* The task *
Return the stretch of the court order from "R. BRYAN HARWELL, District" through "See id. at 5." word for word.

* Text extract *
----------
United States District Court, D. South Carolina, Aiken Division

January 16, 2015

Akeem Alim-Nafis Abdullah-Malik, Plaintiff,
v.
Bruce M. Bryant, Sheriff; James F. Arwood, Jail Administrator; Richard L. Martin, Jr., Assistant Jail Administrator; Gary L. Davis, Security Commander; Sandie Stervul, Dietitian Trinity Food Services Oldsmar, Florida Contracted thru York County Detention Facility; Defendants.

ORDER

R. BRYAN HARWELL, District Judge.

INTRODUCTION

Plaintiff Akeem Alim-Nafis Abdullah-Malik ("Plaintiff"), a state prisoner proceeding pro se, filed this action against the above captioned Defendants[1] pursuant to 42 U.S.C. § 1983 on January 14, 2014. See Compl., ECF No. 1; Am. Compl., ECF No. 14. Plaintiff subsequently made two motions for temporary restraining orders ("TROs") on November 14, 2014 and November 17, 2014. See ECF Nos. 133-34. The matter is now before the Court for review of the Report and Recommendation ("R & R") of United States Magistrate Judge Shiva V. Hodges.[2] See R & R, ECF No. 140. In her R & R, the Magistrate Judge recommends the Court deny Plaintiff's motions for a TRO. See id. at 5.

STANDARD OF REVIEW

The Magistrate Judge makes only a recommendation to the Court. The recommendation has no presumptive weight. The responsibility to make a final determination remains with the Court. Mathews v. Weber, 423 U.S. 261, 270-71 (1976). The Court is charged with making a de novo determination of those portions of the R & R to which specific objection is made, and the Court may accept, reject, or modify, in whole or in part, the recommendation of the Magistrate Judge, or recommit the matter to the Magistrate Judge with instructions. 28 U.S.C. § 636(b)(1).
----------
* Dataset excerpt *
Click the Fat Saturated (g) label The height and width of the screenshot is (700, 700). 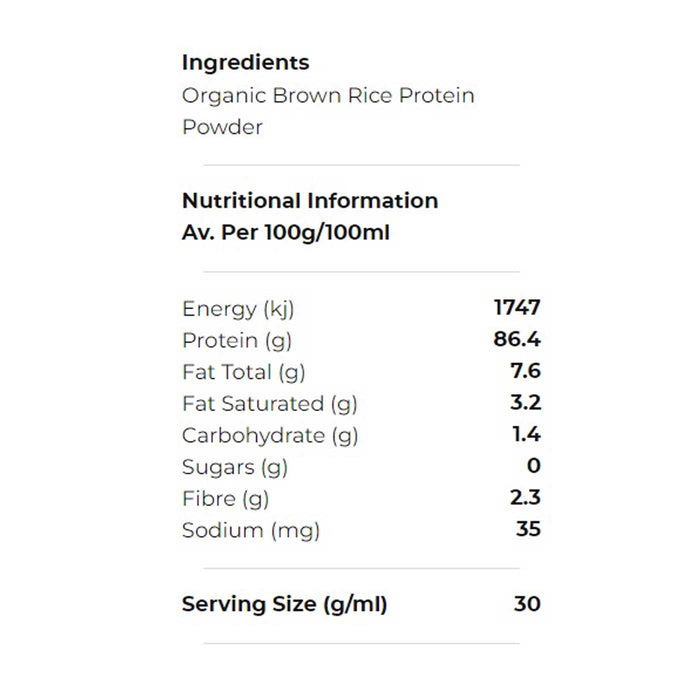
----------
* Right answer *
R. BRYAN HARWELL, District Judge.

INTRODUCTION

Plaintiff Akeem Alim-Nafis Abdullah-Malik ("Plaintiff"), a state prisoner proceeding pro se, filed this action against the above captioned Defendants[1] pursuant to 42 U.S.C. § 1983 on January 14, 2014. See Compl., ECF No. 1; Am. Compl., ECF No. 14. Plaintiff subsequently made two motions for temporary restraining orders ("TROs") on November 14, 2014 and November 17, 2014. See ECF Nos. 133-34. The matter is now before the Court for review of the Report and Recommendation ("R & R") of United States Magistrate Judge Shiva V. Hodges.[2] See R & R, ECF No. 140. In her R & R, the Magistrate Judge recommends the Court deny Plaintiff's motions for a TRO. See id. at 5.